Data extracts:

========

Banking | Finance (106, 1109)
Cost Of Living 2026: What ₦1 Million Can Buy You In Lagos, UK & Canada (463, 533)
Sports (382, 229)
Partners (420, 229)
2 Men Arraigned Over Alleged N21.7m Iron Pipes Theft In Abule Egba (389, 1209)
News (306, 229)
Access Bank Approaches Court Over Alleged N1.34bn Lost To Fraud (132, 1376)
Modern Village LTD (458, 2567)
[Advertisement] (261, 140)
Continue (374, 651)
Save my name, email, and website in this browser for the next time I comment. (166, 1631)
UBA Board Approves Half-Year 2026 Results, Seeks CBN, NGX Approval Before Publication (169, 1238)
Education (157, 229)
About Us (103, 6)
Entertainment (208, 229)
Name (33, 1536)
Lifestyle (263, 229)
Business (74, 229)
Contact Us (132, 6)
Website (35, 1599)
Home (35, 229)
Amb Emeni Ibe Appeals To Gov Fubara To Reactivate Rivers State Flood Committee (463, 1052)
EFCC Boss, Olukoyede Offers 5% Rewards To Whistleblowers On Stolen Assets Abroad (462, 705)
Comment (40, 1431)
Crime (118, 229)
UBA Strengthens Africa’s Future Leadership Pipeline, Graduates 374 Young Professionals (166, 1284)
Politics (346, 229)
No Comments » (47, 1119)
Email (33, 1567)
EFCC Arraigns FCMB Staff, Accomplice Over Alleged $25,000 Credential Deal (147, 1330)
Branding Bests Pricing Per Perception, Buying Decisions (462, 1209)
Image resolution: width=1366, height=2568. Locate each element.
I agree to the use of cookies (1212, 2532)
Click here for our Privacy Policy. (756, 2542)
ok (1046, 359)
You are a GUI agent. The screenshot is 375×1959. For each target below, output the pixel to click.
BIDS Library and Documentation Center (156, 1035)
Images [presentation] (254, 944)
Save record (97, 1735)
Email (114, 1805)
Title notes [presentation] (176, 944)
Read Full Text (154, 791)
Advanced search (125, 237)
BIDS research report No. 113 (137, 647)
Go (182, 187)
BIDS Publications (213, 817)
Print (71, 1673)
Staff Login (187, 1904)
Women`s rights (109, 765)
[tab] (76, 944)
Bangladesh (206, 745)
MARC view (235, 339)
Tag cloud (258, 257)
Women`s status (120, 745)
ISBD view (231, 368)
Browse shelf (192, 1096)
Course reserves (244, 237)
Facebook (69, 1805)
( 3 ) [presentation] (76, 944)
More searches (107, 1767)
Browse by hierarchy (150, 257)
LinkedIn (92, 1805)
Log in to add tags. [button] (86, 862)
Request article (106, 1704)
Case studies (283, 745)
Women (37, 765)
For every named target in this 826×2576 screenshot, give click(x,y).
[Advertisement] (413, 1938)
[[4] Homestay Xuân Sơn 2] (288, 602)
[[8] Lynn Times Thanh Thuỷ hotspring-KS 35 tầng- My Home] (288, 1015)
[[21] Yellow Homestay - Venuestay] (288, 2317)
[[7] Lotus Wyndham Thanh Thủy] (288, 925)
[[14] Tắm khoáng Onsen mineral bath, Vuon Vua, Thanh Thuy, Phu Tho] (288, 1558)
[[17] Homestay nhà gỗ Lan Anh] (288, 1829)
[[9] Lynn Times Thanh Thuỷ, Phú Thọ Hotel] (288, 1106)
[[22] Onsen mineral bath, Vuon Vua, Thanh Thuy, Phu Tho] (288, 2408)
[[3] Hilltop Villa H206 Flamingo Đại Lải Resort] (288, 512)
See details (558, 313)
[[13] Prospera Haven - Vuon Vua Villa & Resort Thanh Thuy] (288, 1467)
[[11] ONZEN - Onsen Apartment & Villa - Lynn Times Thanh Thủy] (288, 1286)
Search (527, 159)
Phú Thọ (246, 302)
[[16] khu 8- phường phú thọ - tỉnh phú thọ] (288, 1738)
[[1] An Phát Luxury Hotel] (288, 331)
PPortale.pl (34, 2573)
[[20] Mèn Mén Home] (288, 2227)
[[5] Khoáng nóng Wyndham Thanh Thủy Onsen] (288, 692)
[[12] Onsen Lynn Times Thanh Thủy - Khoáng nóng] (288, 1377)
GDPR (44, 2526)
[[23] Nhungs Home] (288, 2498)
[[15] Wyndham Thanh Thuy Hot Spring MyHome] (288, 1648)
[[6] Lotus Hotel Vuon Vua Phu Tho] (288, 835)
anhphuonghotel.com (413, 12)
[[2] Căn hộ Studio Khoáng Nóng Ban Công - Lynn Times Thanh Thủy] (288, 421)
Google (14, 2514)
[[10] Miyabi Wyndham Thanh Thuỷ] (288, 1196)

========

What to work on: Give back the data above exactly as it appears.

Answer section:
Banking | Finance (106, 1109)
Cost Of Living 2026: What ₦1 Million Can Buy You In Lagos, UK & Canada (463, 533)
Sports (382, 229)
Partners (420, 229)
2 Men Arraigned Over Alleged N21.7m Iron Pipes Theft In Abule Egba (389, 1209)
News (306, 229)
Access Bank Approaches Court Over Alleged N1.34bn Lost To Fraud (132, 1376)
Modern Village LTD (458, 2567)
[Advertisement] (261, 140)
Continue (374, 651)
Save my name, email, and website in this browser for the next time I comment. (166, 1631)
UBA Board Approves Half-Year 2026 Results, Seeks CBN, NGX Approval Before Publication (169, 1238)
Education (157, 229)
About Us (103, 6)
Entertainment (208, 229)
Name (33, 1536)
Lifestyle (263, 229)
Business (74, 229)
Contact Us (132, 6)
Website (35, 1599)
Home (35, 229)
Amb Emeni Ibe Appeals To Gov Fubara To Reactivate Rivers State Flood Committee (463, 1052)
EFCC Boss, Olukoyede Offers 5% Rewards To Whistleblowers On Stolen Assets Abroad (462, 705)
Comment (40, 1431)
Crime (118, 229)
UBA Strengthens Africa’s Future Leadership Pipeline, Graduates 374 Young Professionals (166, 1284)
Politics (346, 229)
No Comments » (47, 1119)
Email (33, 1567)
EFCC Arraigns FCMB Staff, Accomplice Over Alleged $25,000 Credential Deal (147, 1330)
Branding Bests Pricing Per Perception, Buying Decisions (462, 1209)
Image resolution: width=1366, height=2568. Locate each element.
I agree to the use of cookies (1212, 2532)
Click here for our Privacy Policy. (756, 2542)
ok (1046, 359)
You are a GUI agent. The screenshot is 375×1959. For each target below, output the pixel to click.
BIDS Library and Documentation Center (156, 1035)
Images [presentation] (254, 944)
Save record (97, 1735)
Email (114, 1805)
Title notes [presentation] (176, 944)
Read Full Text (154, 791)
Advanced search (125, 237)
BIDS research report No. 113 (137, 647)
Go (182, 187)
BIDS Publications (213, 817)
Print (71, 1673)
Staff Login (187, 1904)
Women`s rights (109, 765)
[tab] (76, 944)
Bangladesh (206, 745)
MARC view (235, 339)
Tag cloud (258, 257)
Women`s status (120, 745)
ISBD view (231, 368)
Browse shelf (192, 1096)
Course reserves (244, 237)
Facebook (69, 1805)
( 3 ) [presentation] (76, 944)
More searches (107, 1767)
Browse by hierarchy (150, 257)
LinkedIn (92, 1805)
Log in to add tags. [button] (86, 862)
Request article (106, 1704)
Case studies (283, 745)
Women (37, 765)
For every named target in this 826×2576 screenshot, give click(x,y).
[Advertisement] (413, 1938)
[[4] Homestay Xuân Sơn 2] (288, 602)
[[8] Lynn Times Thanh Thuỷ hotspring-KS 35 tầng- My Home] (288, 1015)
[[21] Yellow Homestay - Venuestay] (288, 2317)
[[7] Lotus Wyndham Thanh Thủy] (288, 925)
[[14] Tắm khoáng Onsen mineral bath, Vuon Vua, Thanh Thuy, Phu Tho] (288, 1558)
[[17] Homestay nhà gỗ Lan Anh] (288, 1829)
[[9] Lynn Times Thanh Thuỷ, Phú Thọ Hotel] (288, 1106)
[[22] Onsen mineral bath, Vuon Vua, Thanh Thuy, Phu Tho] (288, 2408)
[[3] Hilltop Villa H206 Flamingo Đại Lải Resort] (288, 512)
See details (558, 313)
[[13] Prospera Haven - Vuon Vua Villa & Resort Thanh Thuy] (288, 1467)
[[11] ONZEN - Onsen Apartment & Villa - Lynn Times Thanh Thủy] (288, 1286)
Search (527, 159)
Phú Thọ (246, 302)
[[16] khu 8- phường phú thọ - tỉnh phú thọ] (288, 1738)
[[1] An Phát Luxury Hotel] (288, 331)
PPortale.pl (34, 2573)
[[20] Mèn Mén Home] (288, 2227)
[[5] Khoáng nóng Wyndham Thanh Thủy Onsen] (288, 692)
[[12] Onsen Lynn Times Thanh Thủy - Khoáng nóng] (288, 1377)
GDPR (44, 2526)
[[23] Nhungs Home] (288, 2498)
[[15] Wyndham Thanh Thuy Hot Spring MyHome] (288, 1648)
[[6] Lotus Hotel Vuon Vua Phu Tho] (288, 835)
anhphuonghotel.com (413, 12)
[[2] Căn hộ Studio Khoáng Nóng Ban Công - Lynn Times Thanh Thủy] (288, 421)
Google (14, 2514)
[[10] Miyabi Wyndham Thanh Thuỷ] (288, 1196)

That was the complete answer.